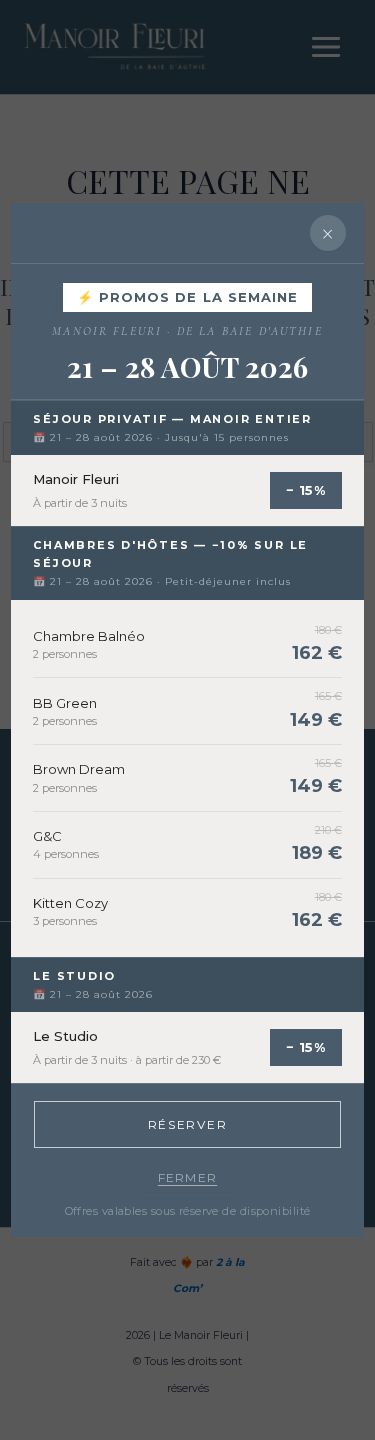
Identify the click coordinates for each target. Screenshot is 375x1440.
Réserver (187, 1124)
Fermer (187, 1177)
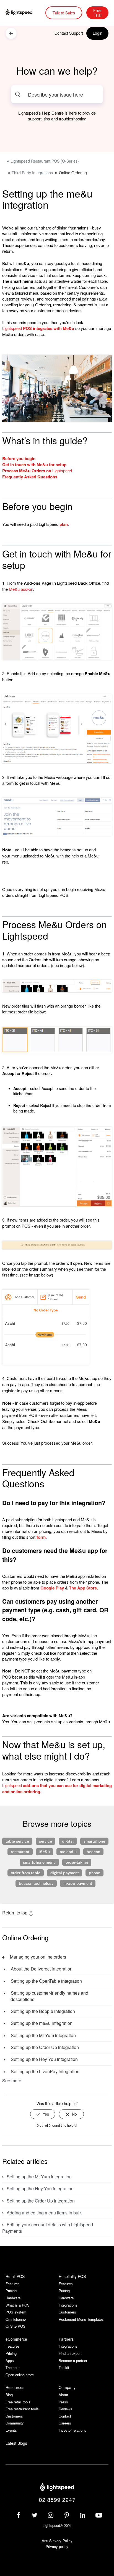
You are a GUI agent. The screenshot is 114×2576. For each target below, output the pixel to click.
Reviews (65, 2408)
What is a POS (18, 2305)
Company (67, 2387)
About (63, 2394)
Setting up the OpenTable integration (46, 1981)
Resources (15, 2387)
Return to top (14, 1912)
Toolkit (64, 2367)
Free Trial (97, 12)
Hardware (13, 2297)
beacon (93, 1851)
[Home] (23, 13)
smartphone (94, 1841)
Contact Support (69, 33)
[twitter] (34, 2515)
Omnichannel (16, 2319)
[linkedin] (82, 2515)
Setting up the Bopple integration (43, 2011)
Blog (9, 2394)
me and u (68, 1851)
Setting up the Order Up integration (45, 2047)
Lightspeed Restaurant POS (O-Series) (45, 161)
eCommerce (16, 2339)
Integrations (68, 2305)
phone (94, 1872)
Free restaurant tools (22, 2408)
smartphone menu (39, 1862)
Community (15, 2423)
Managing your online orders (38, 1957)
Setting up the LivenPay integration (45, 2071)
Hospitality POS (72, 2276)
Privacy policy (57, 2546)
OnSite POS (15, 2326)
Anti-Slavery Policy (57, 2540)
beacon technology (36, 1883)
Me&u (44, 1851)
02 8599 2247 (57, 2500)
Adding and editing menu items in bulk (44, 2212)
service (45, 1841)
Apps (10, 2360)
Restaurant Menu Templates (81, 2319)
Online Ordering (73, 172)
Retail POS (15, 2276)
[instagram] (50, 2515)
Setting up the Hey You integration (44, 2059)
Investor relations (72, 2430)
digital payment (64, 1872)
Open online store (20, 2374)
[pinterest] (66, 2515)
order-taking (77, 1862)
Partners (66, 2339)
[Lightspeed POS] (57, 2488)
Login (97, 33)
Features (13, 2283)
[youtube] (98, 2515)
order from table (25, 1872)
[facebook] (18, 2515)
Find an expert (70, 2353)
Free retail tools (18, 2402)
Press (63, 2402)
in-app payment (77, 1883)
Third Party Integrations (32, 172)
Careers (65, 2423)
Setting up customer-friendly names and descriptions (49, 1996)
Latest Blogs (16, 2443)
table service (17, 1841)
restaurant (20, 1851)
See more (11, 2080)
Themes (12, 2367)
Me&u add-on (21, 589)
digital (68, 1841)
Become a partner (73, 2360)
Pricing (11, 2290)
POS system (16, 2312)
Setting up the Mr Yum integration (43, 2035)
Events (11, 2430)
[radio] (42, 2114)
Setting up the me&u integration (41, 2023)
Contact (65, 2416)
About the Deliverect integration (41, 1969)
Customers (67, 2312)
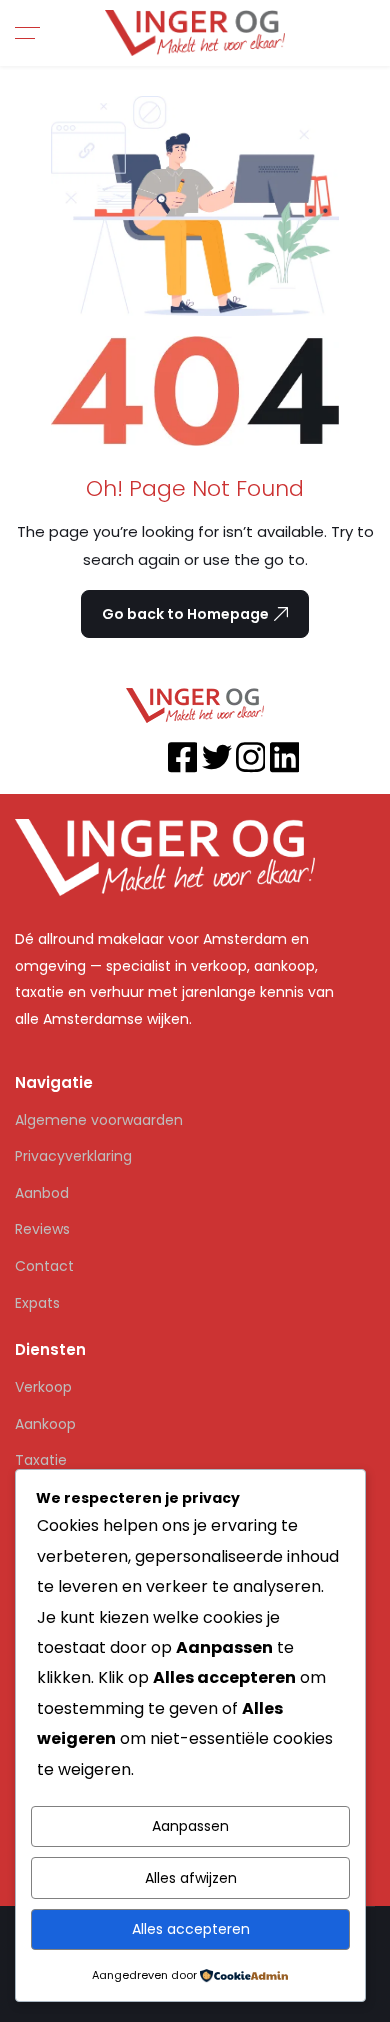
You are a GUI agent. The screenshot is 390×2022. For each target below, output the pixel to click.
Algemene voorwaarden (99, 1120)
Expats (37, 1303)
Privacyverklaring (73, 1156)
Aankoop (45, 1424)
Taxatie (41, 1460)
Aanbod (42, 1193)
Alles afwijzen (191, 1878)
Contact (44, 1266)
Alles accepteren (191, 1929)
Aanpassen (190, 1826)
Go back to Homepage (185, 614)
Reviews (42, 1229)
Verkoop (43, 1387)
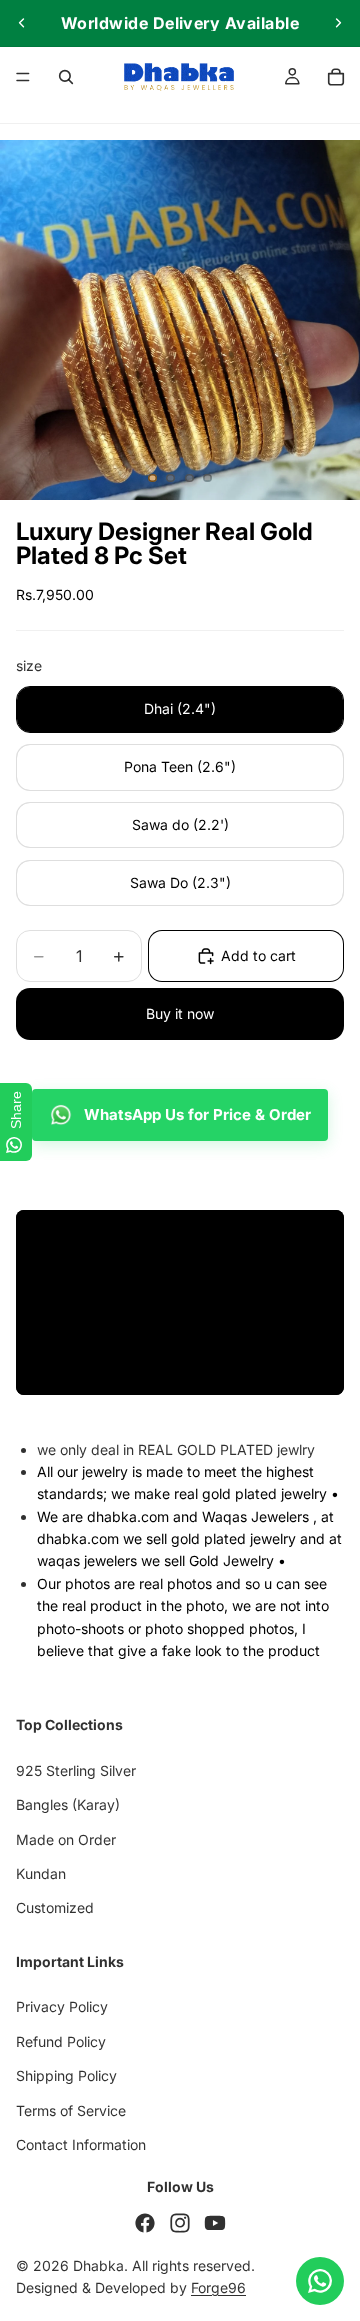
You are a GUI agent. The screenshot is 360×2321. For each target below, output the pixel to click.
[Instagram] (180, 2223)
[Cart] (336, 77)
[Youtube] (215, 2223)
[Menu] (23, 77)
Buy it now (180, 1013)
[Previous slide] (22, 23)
--
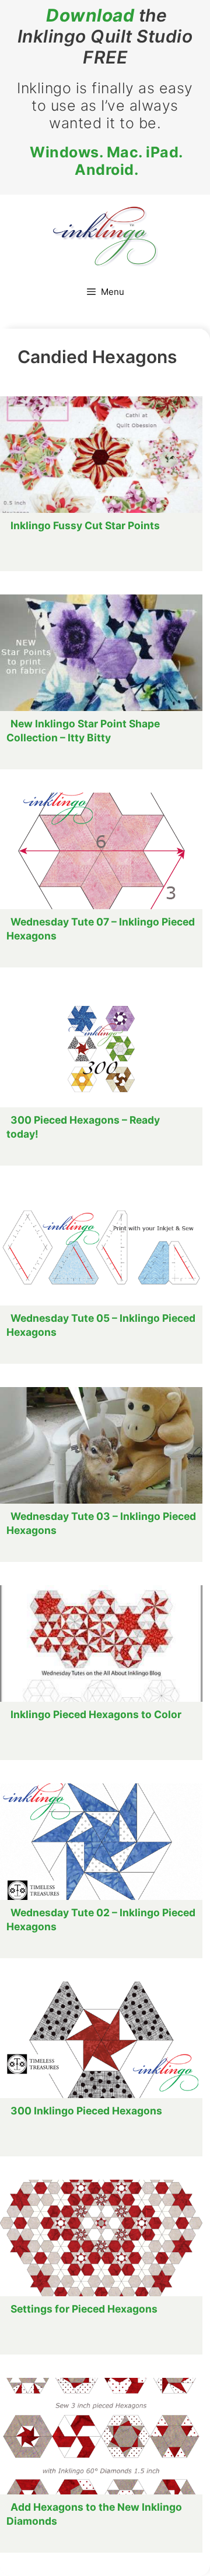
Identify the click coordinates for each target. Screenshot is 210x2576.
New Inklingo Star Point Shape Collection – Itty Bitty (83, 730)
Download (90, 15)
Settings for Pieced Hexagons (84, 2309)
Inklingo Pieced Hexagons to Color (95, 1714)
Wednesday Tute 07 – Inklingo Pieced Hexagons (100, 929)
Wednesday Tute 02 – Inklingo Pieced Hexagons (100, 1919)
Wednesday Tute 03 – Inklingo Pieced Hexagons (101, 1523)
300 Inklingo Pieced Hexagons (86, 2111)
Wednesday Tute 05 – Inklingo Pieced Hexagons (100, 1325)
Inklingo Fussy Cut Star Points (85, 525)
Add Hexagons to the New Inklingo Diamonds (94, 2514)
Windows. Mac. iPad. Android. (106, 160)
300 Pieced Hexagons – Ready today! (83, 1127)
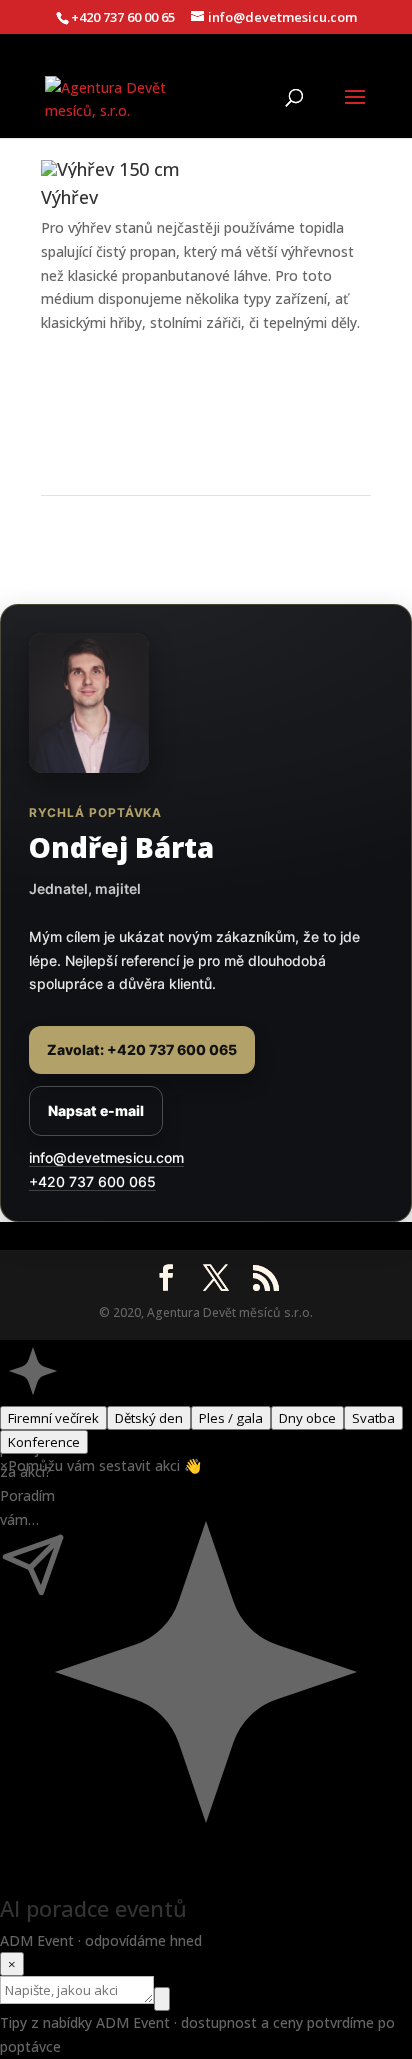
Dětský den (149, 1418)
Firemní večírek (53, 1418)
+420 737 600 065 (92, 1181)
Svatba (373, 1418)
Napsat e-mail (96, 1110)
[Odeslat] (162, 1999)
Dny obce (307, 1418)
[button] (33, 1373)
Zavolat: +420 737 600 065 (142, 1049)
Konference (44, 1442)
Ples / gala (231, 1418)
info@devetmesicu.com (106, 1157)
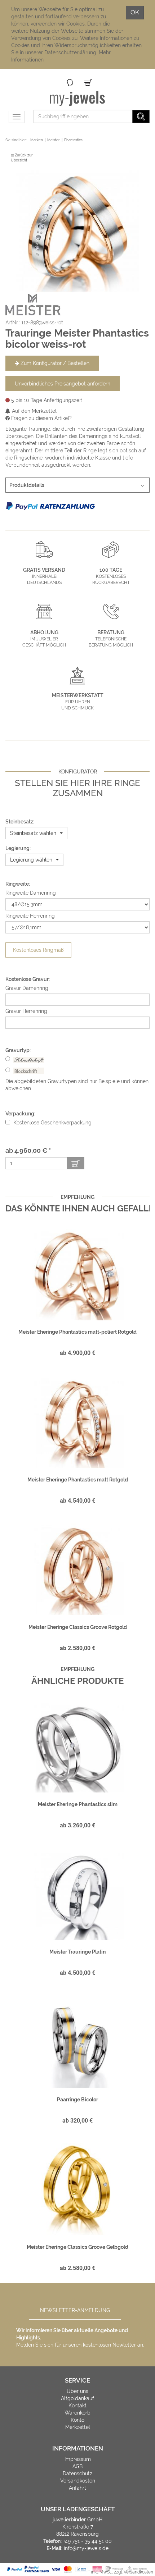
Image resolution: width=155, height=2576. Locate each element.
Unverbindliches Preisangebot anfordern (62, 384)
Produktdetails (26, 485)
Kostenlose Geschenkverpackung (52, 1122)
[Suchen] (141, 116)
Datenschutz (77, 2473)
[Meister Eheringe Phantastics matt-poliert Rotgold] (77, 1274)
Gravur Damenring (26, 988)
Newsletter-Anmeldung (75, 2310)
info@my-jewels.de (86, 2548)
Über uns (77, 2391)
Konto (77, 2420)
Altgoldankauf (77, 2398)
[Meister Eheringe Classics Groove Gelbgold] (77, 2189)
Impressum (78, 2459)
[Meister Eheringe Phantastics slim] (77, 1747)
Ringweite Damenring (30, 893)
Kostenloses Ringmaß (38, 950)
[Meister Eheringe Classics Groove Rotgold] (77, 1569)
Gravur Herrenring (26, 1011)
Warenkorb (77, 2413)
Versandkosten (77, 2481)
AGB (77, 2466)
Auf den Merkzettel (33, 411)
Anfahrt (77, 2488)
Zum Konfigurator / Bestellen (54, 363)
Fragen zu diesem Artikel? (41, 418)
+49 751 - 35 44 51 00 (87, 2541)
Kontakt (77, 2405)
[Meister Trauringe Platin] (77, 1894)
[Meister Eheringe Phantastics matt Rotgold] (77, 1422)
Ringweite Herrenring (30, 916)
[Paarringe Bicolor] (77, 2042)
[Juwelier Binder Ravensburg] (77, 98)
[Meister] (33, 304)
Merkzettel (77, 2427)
--
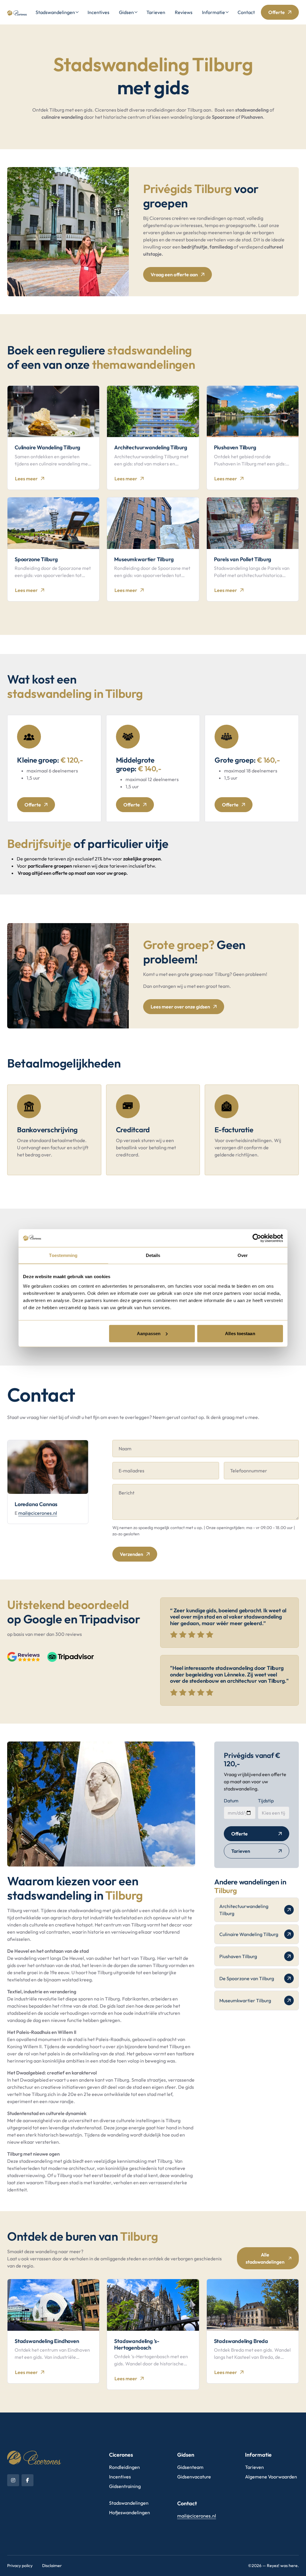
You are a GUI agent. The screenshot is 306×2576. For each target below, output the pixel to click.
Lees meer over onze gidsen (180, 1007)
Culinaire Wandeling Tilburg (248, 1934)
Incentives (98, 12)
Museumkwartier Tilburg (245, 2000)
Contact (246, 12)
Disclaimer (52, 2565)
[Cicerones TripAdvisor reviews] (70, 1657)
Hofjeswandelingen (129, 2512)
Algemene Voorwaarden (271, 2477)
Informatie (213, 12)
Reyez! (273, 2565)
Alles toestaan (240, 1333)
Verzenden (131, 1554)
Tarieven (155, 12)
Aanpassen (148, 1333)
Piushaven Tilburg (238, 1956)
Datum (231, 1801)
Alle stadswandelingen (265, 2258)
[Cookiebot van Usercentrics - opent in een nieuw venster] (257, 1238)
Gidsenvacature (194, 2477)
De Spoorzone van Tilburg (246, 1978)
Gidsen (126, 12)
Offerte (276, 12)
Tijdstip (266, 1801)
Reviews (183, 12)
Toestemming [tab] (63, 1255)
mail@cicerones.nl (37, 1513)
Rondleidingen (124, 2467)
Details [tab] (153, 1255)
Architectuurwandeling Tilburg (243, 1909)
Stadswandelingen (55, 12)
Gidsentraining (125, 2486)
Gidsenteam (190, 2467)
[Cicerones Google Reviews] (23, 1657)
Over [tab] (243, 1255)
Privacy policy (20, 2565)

WHAT TO PRODUCE ->
Within the entries above, the lines from the one containing "Screenshot is 375x1440." through the one containing "Setting up customer-friendly" are to be transcribed exactly, ends included, pictures excluded.

OUTPUT FOR THIS TASK ->
Identify the click coordinates for each target. Screenshot is 375x1440.
Réserver (187, 1124)
Fermer (187, 1177)
You are a GUI agent. The screenshot is 114×2576. For each target below, output the pixel to click.
Reviews (65, 2408)
What is a POS (18, 2305)
Company (67, 2387)
About (63, 2394)
Setting up the OpenTable integration (46, 1981)
Resources (15, 2387)
Return to top (14, 1912)
Toolkit (64, 2367)
Free Trial (97, 12)
Hardware (13, 2297)
beacon (93, 1851)
[Home] (23, 13)
smartphone (94, 1841)
Contact Support (69, 33)
[twitter] (34, 2515)
Omnichannel (16, 2319)
[linkedin] (82, 2515)
Setting up the Bopple integration (43, 2011)
Blog (9, 2394)
me and u (68, 1851)
Setting up the Order Up integration (45, 2047)
Lightspeed Restaurant POS (O-Series) (45, 161)
eCommerce (16, 2339)
Integrations (68, 2305)
phone (94, 1872)
Free restaurant tools (22, 2408)
smartphone menu (39, 1862)
Community (15, 2423)
Managing your online orders (38, 1957)
Setting up the LivenPay integration (45, 2071)
Hospitality POS (72, 2276)
Privacy policy (57, 2546)
OnSite POS (15, 2326)
Anti-Slavery Policy (57, 2540)
beacon technology (36, 1883)
Me&u (44, 1851)
02 8599 2247 (57, 2500)
Adding and editing menu items in bulk (44, 2212)
service (45, 1841)
Apps (10, 2360)
Restaurant Menu Templates (81, 2319)
Online Ordering (73, 172)
Retail POS (15, 2276)
[instagram] (50, 2515)
Setting up the Hey You integration (44, 2059)
Investor relations (72, 2430)
digital payment (64, 1872)
Open online store (20, 2374)
[pinterest] (66, 2515)
order-taking (77, 1862)
Partners (66, 2339)
[Lightspeed POS] (57, 2488)
Login (97, 33)
Features (13, 2283)
[youtube] (98, 2515)
order from table (25, 1872)
[facebook] (18, 2515)
Find an expert (70, 2353)
Free retail tools (18, 2402)
Press (63, 2402)
in-app payment (77, 1883)
Third Party Integrations (32, 172)
Careers (65, 2423)
Setting up customer-friendly names and descriptions (49, 1996)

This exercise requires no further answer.